### WHAT THE TASK REQUIRES
Print all of the data exactly as written.

### DATA PROVIDED

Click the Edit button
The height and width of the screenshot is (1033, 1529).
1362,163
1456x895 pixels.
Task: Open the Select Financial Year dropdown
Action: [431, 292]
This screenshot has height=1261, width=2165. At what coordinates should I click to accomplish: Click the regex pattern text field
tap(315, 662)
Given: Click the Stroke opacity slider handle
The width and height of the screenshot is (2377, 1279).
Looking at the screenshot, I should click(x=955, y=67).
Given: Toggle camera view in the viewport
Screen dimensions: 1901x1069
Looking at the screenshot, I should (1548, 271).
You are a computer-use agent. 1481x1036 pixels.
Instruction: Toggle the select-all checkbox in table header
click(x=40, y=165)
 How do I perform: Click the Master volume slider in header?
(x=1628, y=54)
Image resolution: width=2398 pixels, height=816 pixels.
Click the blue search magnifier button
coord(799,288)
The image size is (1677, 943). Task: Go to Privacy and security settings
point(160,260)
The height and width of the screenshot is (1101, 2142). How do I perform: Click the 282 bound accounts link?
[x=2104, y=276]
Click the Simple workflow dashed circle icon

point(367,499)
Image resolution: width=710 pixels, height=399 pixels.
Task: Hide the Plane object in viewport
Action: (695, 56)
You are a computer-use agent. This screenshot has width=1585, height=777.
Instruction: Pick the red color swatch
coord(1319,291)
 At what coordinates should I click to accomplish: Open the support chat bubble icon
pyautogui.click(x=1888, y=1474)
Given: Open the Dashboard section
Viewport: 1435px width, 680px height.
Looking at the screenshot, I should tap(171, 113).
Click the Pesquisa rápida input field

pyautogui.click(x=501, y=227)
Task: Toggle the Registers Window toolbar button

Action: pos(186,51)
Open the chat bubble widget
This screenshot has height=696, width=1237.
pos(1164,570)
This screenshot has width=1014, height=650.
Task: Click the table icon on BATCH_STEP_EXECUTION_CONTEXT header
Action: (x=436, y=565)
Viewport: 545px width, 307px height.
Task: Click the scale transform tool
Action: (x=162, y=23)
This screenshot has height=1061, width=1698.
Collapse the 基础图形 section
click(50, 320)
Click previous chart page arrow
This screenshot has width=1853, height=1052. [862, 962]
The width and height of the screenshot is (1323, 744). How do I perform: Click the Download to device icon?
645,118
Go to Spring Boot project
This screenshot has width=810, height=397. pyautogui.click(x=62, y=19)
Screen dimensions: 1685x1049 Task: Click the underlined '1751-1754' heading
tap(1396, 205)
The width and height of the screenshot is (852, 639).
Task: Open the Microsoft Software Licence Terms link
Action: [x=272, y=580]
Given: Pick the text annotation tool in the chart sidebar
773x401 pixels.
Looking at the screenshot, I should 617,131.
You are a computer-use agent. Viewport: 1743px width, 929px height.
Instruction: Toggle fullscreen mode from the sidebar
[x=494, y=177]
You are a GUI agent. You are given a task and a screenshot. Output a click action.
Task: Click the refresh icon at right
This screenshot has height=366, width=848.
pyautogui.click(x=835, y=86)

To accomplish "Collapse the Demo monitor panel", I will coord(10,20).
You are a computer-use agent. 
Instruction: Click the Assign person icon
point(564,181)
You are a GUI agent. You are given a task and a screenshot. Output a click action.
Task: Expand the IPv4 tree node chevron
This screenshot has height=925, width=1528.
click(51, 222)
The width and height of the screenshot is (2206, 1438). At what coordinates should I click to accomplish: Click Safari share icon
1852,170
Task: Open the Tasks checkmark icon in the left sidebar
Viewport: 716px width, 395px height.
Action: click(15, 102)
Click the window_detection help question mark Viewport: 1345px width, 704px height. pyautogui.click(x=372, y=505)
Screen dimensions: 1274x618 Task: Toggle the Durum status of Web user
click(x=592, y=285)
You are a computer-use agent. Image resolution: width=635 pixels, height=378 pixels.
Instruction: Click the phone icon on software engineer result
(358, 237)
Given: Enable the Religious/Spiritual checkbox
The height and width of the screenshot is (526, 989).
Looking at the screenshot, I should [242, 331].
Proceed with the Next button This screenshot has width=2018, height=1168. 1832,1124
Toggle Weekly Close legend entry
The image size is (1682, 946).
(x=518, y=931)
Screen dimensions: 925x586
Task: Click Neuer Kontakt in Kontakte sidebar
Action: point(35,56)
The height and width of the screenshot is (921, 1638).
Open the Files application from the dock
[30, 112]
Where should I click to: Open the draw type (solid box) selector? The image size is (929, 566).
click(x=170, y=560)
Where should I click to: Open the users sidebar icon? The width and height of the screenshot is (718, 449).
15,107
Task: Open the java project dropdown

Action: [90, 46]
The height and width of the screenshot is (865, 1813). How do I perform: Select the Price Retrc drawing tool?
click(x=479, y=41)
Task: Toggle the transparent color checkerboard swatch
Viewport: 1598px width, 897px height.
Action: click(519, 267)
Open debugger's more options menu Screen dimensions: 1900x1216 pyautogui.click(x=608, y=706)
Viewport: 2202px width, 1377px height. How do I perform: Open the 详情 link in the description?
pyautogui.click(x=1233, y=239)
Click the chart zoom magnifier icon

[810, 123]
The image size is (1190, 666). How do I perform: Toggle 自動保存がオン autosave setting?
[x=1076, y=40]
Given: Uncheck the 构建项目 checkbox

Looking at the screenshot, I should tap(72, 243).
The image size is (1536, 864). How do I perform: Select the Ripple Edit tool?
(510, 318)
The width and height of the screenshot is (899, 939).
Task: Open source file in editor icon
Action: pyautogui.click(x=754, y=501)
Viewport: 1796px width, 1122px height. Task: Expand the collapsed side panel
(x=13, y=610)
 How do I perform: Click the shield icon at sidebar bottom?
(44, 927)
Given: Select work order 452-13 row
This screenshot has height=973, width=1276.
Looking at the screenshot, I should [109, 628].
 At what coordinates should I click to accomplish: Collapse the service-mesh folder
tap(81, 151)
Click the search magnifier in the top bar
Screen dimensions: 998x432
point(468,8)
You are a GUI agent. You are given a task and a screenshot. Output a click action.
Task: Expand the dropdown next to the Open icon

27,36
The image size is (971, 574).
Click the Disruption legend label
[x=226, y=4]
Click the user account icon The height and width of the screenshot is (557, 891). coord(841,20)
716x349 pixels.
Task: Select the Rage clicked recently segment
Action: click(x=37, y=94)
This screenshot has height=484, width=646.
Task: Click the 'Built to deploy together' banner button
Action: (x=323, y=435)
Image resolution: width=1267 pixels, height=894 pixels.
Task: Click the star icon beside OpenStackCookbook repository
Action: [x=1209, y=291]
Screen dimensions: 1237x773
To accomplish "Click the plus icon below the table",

### REPLY
Click the Edit button
The height and width of the screenshot is (1033, 1529).
1362,163
1456x895 pixels.
Task: Open the Select Financial Year dropdown
Action: [431, 292]
This screenshot has height=1261, width=2165. At what coordinates should I click to accomplish: Click the regex pattern text field
tap(315, 662)
Given: Click the Stroke opacity slider handle
The width and height of the screenshot is (2377, 1279).
Looking at the screenshot, I should click(x=955, y=67).
Given: Toggle camera view in the viewport
Screen dimensions: 1901x1069
Looking at the screenshot, I should (1548, 271).
You are a computer-use agent. 1481x1036 pixels.
Instruction: Toggle the select-all checkbox in table header
click(x=40, y=165)
 How do I perform: Click the Master volume slider in header?
(x=1628, y=54)
Image resolution: width=2398 pixels, height=816 pixels.
Click the blue search magnifier button
coord(799,288)
The image size is (1677, 943). Task: Go to Privacy and security settings
point(160,260)
The height and width of the screenshot is (1101, 2142). How do I perform: Click the 282 bound accounts link?
[x=2104, y=276]
Click the Simple workflow dashed circle icon

point(367,499)
Image resolution: width=710 pixels, height=399 pixels.
Task: Hide the Plane object in viewport
Action: (695, 56)
You are a computer-use agent. This screenshot has width=1585, height=777.
Instruction: Pick the red color swatch
coord(1319,291)
 At what coordinates should I click to accomplish: Open the support chat bubble icon
pyautogui.click(x=1888, y=1474)
Given: Open the Dashboard section
Viewport: 1435px width, 680px height.
Looking at the screenshot, I should tap(171, 113).
Click the Pesquisa rápida input field

pyautogui.click(x=501, y=227)
Task: Toggle the Registers Window toolbar button

Action: pos(186,51)
Open the chat bubble widget
This screenshot has height=696, width=1237.
pos(1164,570)
This screenshot has width=1014, height=650.
Task: Click the table icon on BATCH_STEP_EXECUTION_CONTEXT header
Action: (x=436, y=565)
Viewport: 545px width, 307px height.
Task: Click the scale transform tool
Action: (x=162, y=23)
This screenshot has height=1061, width=1698.
Collapse the 基础图形 section
click(50, 320)
Click previous chart page arrow
This screenshot has width=1853, height=1052. [862, 962]
The width and height of the screenshot is (1323, 744). How do I perform: Click the Download to device icon?
645,118
Go to Spring Boot project
This screenshot has width=810, height=397. pyautogui.click(x=62, y=19)
Screen dimensions: 1685x1049 Task: Click the underlined '1751-1754' heading
tap(1396, 205)
The width and height of the screenshot is (852, 639).
Task: Open the Microsoft Software Licence Terms link
Action: [x=272, y=580]
Given: Pick the text annotation tool in the chart sidebar
773x401 pixels.
Looking at the screenshot, I should 617,131.
You are a computer-use agent. Viewport: 1743px width, 929px height.
Instruction: Toggle fullscreen mode from the sidebar
[x=494, y=177]
You are a GUI agent. You are given a task and a screenshot. Output a click action.
Task: Click the refresh icon at right
This screenshot has height=366, width=848.
pyautogui.click(x=835, y=86)

To accomplish "Collapse the Demo monitor panel", I will coord(10,20).
You are a computer-use agent. 
Instruction: Click the Assign person icon
point(564,181)
You are a GUI agent. You are given a task and a screenshot. Output a click action.
Task: Expand the IPv4 tree node chevron
This screenshot has height=925, width=1528.
click(51, 222)
The width and height of the screenshot is (2206, 1438). At what coordinates should I click to accomplish: Click Safari share icon
1852,170
Task: Open the Tasks checkmark icon in the left sidebar
Viewport: 716px width, 395px height.
Action: click(15, 102)
Click the window_detection help question mark Viewport: 1345px width, 704px height. pyautogui.click(x=372, y=505)
Screen dimensions: 1274x618 Task: Toggle the Durum status of Web user
click(x=592, y=285)
You are a computer-use agent. Image resolution: width=635 pixels, height=378 pixels.
Instruction: Click the phone icon on software engineer result
(358, 237)
Given: Enable the Religious/Spiritual checkbox
The height and width of the screenshot is (526, 989).
Looking at the screenshot, I should [242, 331].
Proceed with the Next button This screenshot has width=2018, height=1168. 1832,1124
Toggle Weekly Close legend entry
The image size is (1682, 946).
(x=518, y=931)
Screen dimensions: 925x586
Task: Click Neuer Kontakt in Kontakte sidebar
Action: point(35,56)
The height and width of the screenshot is (921, 1638).
Open the Files application from the dock
[30, 112]
Where should I click to: Open the draw type (solid box) selector? The image size is (929, 566).
click(x=170, y=560)
Where should I click to: Open the users sidebar icon? The width and height of the screenshot is (718, 449).
15,107
Task: Open the java project dropdown

Action: [90, 46]
The height and width of the screenshot is (865, 1813). How do I perform: Select the Price Retrc drawing tool?
click(x=479, y=41)
Task: Toggle the transparent color checkerboard swatch
Viewport: 1598px width, 897px height.
Action: click(519, 267)
Open debugger's more options menu Screen dimensions: 1900x1216 pyautogui.click(x=608, y=706)
Viewport: 2202px width, 1377px height. How do I perform: Open the 详情 link in the description?
pyautogui.click(x=1233, y=239)
Click the chart zoom magnifier icon

[810, 123]
The image size is (1190, 666). How do I perform: Toggle 自動保存がオン autosave setting?
[x=1076, y=40]
Given: Uncheck the 构建项目 checkbox

Looking at the screenshot, I should tap(72, 243).
The image size is (1536, 864). How do I perform: Select the Ripple Edit tool?
(510, 318)
The width and height of the screenshot is (899, 939).
Task: Open source file in editor icon
Action: pyautogui.click(x=754, y=501)
Viewport: 1796px width, 1122px height. Task: Expand the collapsed side panel
(x=13, y=610)
 How do I perform: Click the shield icon at sidebar bottom?
(44, 927)
Given: Select work order 452-13 row
This screenshot has height=973, width=1276.
Looking at the screenshot, I should [109, 628].
 At what coordinates should I click to accomplish: Collapse the service-mesh folder
tap(81, 151)
Click the search magnifier in the top bar
Screen dimensions: 998x432
point(468,8)
You are a GUI agent. You are given a task and a screenshot. Output a click action.
Task: Expand the dropdown next to the Open icon

27,36
The image size is (971, 574).
Click the Disruption legend label
[x=226, y=4]
Click the user account icon The height and width of the screenshot is (557, 891). coord(841,20)
716x349 pixels.
Task: Select the Rage clicked recently segment
Action: click(x=37, y=94)
This screenshot has height=484, width=646.
Task: Click the 'Built to deploy together' banner button
Action: (x=323, y=435)
Image resolution: width=1267 pixels, height=894 pixels.
Task: Click the star icon beside OpenStackCookbook repository
Action: [x=1209, y=291]
Screen dimensions: 1237x773
To accomplish "Click the plus icon below the table",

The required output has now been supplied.